HEROES OF MIGHT AND MAGIC (I)

Estrategia en Reinos Mágicos

 

 

Los espadachines y los caballeros aprestan las armas, comandados por los paladines enfundados en sus doradas armaduras. Enfrente, dragones, hidras y minotauros cargan contra los miembros del reino humano, bajo la bandera del héroe Lord Haart, que solicita la bendición para sus tropas.
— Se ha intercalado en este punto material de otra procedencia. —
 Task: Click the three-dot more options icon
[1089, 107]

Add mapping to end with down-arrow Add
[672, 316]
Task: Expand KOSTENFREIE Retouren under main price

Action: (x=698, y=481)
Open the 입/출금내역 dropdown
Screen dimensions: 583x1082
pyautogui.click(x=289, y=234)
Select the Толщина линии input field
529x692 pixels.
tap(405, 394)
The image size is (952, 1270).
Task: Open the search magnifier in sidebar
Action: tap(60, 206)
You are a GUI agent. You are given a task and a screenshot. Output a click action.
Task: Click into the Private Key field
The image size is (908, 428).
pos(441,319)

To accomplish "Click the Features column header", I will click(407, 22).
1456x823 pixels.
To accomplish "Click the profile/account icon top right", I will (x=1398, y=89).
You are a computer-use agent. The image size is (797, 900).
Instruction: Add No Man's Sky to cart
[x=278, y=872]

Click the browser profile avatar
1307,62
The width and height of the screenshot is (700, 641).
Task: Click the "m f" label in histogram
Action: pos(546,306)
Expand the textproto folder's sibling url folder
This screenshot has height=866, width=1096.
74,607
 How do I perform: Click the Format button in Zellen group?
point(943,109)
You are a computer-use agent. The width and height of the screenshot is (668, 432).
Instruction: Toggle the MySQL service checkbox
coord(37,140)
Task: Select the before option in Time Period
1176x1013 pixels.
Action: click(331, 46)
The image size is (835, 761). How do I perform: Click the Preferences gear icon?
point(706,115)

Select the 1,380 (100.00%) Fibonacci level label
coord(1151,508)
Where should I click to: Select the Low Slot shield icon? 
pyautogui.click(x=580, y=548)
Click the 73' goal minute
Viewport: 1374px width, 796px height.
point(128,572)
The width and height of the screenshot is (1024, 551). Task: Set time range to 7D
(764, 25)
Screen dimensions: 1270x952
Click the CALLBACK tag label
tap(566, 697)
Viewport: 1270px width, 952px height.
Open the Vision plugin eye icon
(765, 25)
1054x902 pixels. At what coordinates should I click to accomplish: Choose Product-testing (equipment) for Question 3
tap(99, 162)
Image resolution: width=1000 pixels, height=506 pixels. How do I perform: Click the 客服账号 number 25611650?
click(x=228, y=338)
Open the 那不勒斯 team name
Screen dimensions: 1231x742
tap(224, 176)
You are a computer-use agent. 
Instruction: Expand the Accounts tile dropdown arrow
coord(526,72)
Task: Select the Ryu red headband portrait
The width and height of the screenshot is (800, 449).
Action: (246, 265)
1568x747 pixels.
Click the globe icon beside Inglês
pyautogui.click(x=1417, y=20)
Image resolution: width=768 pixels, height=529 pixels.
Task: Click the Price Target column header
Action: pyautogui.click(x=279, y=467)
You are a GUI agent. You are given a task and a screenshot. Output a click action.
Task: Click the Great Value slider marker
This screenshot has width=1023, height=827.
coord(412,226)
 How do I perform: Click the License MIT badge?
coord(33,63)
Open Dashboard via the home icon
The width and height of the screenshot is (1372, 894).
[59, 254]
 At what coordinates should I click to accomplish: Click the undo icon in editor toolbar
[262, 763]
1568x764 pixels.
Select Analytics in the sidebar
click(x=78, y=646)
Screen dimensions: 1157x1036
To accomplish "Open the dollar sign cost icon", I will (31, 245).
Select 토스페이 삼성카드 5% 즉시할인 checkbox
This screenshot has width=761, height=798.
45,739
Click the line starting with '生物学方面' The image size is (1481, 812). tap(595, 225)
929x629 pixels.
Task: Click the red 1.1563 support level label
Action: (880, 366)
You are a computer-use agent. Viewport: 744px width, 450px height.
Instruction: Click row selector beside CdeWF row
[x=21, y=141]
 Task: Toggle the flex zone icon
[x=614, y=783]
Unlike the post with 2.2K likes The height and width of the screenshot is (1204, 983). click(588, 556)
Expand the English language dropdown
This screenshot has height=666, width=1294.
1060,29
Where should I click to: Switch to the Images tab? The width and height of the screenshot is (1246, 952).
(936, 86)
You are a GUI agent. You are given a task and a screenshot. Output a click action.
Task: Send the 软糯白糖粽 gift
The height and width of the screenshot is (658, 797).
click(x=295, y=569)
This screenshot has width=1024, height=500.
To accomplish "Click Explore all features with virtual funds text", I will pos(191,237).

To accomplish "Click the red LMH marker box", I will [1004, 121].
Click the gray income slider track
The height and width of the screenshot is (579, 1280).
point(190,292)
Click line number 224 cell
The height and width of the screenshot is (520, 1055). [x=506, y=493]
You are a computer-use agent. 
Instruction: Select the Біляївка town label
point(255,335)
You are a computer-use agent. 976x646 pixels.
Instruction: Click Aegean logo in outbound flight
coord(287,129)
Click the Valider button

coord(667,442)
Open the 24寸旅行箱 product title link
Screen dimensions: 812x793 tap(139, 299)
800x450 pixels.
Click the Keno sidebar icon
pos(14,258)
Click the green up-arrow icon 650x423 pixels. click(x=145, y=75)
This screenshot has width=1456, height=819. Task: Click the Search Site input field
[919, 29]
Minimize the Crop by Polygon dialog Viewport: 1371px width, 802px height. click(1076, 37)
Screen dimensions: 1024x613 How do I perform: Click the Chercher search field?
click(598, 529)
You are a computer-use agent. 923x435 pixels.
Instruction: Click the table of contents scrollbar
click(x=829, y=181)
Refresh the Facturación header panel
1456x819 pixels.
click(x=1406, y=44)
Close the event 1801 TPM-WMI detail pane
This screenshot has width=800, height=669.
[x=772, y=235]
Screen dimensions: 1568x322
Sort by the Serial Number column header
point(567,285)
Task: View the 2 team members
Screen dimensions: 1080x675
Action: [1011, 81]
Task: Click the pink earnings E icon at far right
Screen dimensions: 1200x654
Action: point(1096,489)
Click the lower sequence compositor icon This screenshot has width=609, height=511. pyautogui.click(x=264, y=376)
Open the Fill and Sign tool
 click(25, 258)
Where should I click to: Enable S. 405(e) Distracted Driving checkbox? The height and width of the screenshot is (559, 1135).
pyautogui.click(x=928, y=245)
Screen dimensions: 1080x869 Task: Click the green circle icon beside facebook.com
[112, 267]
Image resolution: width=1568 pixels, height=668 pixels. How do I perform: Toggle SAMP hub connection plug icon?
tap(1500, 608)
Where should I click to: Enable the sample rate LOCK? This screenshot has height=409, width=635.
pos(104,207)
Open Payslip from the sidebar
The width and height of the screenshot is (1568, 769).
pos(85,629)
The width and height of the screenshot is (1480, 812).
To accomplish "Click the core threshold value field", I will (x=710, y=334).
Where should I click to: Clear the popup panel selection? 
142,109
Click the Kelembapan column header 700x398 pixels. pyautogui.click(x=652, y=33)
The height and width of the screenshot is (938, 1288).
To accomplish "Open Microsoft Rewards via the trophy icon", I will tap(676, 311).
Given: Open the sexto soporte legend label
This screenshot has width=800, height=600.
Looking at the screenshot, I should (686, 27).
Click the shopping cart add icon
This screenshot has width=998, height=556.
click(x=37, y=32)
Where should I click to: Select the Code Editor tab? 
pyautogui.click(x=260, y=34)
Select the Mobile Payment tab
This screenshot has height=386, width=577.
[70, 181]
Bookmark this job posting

Los humanos están en las cercanías de su castillo, la capital de su reino, defendida por altas murallas y ahora asediado por los enemigos de los humanos, que han tomado todas las fuentes de producción. La batalla final acaba de comenzar…

 

Historia del “Heroes of Might and Magic”

El juego “Heroes of Might and Magic I“, cuyo nombre completo sería “Heroes of Might and Magic: A Strategic Quest” es un spin off. Aunque actualmente los juegos de Heroes of Might and Magic (ya por su VII entrega) son parte de la historia de los videojuegos, desde Somos Gaming queremos recordar que en realidad esta serie de videojuegos de estrategia nace de otra serie archi-famosa en los inicios del videojuego de un género absolutamente diferente, el rol, que son los Might and Magic. Y es que en 1986 se publica el Might and Magic: Secret of the Inner Sanctum, primer juego de la saga, que establece el mundo y el universo dónde se moverá la franquicia, entre la fantasía y la magia, tal como dice su nombre, siempre incidiendo en la exploración de amplios mundos, ya sea en forma de mazmorras o mapas.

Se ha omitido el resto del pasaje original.